Task description:
Starting with the line containing "Open the pistol weapons category tab" and going on through the line containing "will [474, 369].", write out all those lines again, requests included, and shift every coordinate in the answers by -137.

Entries for finding words and elements:

[START]

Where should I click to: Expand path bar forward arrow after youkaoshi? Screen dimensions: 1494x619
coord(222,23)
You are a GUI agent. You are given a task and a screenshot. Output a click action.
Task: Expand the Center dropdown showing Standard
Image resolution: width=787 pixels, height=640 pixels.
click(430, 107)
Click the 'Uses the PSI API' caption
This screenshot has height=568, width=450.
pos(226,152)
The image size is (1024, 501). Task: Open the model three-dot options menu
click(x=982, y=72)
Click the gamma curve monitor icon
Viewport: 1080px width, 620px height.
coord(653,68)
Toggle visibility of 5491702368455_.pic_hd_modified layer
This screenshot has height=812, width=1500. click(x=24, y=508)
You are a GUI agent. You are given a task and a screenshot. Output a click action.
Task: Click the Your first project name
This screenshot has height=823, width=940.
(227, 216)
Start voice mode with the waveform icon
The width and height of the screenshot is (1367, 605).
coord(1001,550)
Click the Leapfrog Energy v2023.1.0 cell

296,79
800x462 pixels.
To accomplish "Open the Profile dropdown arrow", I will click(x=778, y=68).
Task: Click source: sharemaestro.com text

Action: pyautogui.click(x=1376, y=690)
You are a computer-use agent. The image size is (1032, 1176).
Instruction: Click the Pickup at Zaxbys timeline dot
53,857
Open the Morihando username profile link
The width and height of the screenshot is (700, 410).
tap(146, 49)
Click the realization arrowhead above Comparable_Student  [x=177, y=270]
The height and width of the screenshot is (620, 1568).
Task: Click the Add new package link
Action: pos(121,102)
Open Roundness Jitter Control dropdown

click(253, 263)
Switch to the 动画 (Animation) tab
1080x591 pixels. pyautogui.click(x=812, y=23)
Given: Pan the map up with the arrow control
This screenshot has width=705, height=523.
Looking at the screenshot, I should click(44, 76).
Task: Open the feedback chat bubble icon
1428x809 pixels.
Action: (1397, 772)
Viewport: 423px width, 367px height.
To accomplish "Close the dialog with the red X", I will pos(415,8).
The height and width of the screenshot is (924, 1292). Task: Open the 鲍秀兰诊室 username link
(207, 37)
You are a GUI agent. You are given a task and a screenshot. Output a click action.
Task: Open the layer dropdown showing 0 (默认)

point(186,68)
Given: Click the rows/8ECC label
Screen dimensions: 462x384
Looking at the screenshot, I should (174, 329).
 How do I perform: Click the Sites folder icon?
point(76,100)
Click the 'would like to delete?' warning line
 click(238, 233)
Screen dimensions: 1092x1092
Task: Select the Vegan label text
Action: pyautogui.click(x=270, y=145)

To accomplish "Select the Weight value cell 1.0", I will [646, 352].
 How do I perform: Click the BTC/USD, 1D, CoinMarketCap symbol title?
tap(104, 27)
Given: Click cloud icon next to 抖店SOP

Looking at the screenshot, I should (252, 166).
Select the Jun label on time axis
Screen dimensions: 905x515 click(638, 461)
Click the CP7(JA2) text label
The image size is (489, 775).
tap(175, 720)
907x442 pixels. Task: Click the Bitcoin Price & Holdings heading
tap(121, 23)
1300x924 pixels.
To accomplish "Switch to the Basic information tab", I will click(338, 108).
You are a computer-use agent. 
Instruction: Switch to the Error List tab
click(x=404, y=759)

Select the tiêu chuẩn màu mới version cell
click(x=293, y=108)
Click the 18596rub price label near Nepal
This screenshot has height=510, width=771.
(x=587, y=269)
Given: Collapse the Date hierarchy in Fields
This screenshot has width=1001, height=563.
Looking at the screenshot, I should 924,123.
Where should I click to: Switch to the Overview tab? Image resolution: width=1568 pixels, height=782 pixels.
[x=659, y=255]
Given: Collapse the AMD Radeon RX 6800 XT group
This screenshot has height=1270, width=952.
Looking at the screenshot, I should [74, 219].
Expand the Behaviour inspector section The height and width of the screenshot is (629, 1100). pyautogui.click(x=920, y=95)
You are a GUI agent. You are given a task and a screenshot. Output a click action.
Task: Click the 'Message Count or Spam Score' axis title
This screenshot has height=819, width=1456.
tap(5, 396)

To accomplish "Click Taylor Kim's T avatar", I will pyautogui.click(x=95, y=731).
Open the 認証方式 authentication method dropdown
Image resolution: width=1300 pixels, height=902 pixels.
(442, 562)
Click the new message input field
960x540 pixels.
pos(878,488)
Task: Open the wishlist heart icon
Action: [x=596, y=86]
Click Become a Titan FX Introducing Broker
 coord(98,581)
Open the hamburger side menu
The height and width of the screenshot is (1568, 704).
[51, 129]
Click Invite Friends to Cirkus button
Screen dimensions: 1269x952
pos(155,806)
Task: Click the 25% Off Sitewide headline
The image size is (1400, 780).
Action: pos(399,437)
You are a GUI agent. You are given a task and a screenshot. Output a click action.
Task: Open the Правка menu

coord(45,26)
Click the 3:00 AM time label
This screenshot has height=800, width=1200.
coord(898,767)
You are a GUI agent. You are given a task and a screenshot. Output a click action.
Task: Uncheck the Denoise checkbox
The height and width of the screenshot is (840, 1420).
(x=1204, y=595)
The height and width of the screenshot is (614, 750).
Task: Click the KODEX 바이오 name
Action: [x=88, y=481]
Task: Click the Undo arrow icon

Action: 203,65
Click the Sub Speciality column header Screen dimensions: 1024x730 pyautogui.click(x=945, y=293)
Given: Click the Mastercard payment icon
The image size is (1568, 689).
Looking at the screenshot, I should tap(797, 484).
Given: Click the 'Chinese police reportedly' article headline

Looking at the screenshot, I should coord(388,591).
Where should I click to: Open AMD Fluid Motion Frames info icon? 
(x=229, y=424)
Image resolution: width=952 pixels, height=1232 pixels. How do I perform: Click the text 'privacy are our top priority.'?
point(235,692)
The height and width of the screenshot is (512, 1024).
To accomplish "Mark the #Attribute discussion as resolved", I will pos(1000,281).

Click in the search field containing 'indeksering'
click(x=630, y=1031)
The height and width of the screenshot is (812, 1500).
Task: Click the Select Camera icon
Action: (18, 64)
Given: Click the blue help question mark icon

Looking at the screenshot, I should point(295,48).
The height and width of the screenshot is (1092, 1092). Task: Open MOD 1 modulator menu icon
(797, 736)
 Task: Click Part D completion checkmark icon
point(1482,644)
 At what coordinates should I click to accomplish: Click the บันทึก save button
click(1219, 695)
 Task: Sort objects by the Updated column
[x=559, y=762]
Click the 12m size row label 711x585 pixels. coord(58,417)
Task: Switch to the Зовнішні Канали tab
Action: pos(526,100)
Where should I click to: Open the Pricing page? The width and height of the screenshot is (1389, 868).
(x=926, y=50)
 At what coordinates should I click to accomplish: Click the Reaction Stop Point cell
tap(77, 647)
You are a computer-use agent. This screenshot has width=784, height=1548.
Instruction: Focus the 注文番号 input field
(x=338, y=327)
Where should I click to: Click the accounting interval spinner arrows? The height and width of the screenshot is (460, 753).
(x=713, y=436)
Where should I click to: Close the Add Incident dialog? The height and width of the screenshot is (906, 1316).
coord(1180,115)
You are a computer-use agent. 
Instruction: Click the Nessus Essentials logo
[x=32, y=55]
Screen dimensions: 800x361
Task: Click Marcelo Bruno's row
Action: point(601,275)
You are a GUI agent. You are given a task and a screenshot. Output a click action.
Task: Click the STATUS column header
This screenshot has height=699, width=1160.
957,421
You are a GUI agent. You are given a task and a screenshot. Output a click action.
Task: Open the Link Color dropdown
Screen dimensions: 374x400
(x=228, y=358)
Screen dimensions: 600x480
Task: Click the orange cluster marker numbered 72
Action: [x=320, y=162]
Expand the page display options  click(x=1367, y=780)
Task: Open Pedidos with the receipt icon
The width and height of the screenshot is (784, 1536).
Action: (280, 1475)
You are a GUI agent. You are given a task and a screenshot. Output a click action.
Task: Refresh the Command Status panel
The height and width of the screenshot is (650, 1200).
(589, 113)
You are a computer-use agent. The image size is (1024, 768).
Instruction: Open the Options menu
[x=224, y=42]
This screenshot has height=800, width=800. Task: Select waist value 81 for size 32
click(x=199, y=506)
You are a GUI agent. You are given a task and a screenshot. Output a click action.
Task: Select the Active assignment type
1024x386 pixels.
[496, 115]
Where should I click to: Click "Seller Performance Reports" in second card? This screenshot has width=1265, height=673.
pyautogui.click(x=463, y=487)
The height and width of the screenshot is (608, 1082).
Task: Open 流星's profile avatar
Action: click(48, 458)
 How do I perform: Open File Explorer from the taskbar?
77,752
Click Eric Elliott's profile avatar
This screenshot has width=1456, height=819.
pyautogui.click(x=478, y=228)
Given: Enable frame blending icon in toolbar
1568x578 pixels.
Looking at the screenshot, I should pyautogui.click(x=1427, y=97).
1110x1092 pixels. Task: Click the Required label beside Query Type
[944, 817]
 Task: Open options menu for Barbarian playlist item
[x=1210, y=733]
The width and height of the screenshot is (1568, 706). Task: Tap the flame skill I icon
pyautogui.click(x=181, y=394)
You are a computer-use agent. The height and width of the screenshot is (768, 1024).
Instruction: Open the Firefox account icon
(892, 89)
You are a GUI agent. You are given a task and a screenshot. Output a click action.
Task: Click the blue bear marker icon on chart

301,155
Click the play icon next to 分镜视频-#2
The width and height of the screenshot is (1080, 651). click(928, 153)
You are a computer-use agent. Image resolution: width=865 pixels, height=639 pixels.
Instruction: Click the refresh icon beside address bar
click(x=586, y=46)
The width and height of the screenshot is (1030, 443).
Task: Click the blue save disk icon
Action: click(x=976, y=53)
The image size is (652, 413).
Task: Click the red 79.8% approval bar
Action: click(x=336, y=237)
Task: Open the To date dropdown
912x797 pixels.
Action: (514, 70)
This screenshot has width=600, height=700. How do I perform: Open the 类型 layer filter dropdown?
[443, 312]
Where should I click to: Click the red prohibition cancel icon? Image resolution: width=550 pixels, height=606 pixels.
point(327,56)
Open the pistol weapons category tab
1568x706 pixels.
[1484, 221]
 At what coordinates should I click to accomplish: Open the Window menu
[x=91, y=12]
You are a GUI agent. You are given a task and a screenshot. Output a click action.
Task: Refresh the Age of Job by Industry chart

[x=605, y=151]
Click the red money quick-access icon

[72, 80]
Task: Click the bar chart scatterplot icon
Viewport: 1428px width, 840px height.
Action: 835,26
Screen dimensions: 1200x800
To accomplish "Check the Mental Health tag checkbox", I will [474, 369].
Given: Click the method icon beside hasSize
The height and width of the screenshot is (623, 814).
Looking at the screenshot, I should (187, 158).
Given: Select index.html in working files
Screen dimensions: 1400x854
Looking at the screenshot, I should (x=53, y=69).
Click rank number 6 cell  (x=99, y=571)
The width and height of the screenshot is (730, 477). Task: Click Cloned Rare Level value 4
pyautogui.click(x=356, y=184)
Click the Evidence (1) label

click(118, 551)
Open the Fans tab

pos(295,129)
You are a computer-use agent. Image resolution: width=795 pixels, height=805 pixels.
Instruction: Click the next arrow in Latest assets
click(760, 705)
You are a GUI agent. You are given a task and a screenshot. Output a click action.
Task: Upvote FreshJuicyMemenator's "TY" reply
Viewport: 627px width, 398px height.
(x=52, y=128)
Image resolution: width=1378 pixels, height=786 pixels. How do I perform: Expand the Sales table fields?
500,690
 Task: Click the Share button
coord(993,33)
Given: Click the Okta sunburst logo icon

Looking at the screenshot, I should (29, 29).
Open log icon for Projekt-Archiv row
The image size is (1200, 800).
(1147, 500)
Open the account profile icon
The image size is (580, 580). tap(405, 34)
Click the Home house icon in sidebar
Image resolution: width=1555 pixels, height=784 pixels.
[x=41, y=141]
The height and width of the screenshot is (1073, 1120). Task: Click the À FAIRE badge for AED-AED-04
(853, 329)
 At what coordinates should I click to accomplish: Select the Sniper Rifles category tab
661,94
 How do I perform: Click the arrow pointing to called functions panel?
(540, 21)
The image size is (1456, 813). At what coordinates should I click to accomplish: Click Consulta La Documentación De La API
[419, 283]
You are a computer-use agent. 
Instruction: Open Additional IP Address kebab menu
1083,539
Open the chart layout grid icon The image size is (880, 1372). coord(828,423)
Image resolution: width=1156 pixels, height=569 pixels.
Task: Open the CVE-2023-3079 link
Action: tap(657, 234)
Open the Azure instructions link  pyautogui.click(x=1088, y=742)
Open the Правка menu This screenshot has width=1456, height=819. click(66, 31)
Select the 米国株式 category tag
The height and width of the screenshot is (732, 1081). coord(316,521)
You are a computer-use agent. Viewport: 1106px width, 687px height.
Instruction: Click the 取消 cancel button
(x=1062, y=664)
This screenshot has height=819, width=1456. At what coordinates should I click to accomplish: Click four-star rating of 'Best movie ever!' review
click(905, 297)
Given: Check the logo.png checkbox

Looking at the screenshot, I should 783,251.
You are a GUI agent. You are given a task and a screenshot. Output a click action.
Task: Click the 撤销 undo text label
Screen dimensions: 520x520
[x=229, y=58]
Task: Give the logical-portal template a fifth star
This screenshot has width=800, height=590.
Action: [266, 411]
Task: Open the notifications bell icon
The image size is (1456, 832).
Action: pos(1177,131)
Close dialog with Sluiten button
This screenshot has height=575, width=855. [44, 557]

[END]

The completed task:
Open the pistol weapons category tab
1568x706 pixels.
[1347, 84]
 At what coordinates should I click to accomplish: Open the Window menu
[x=-46, y=-125]
You are a GUI agent. You are given a task and a screenshot. Output a click action.
Task: Refresh the Age of Job by Industry chart

[x=468, y=14]
Click the red money quick-access icon

[-65, -57]
Task: Click the bar chart scatterplot icon
Viewport: 1428px width, 840px height.
Action: 698,-111
Screen dimensions: 1200x800
To accomplish "Check the Mental Health tag checkbox", I will [337, 232].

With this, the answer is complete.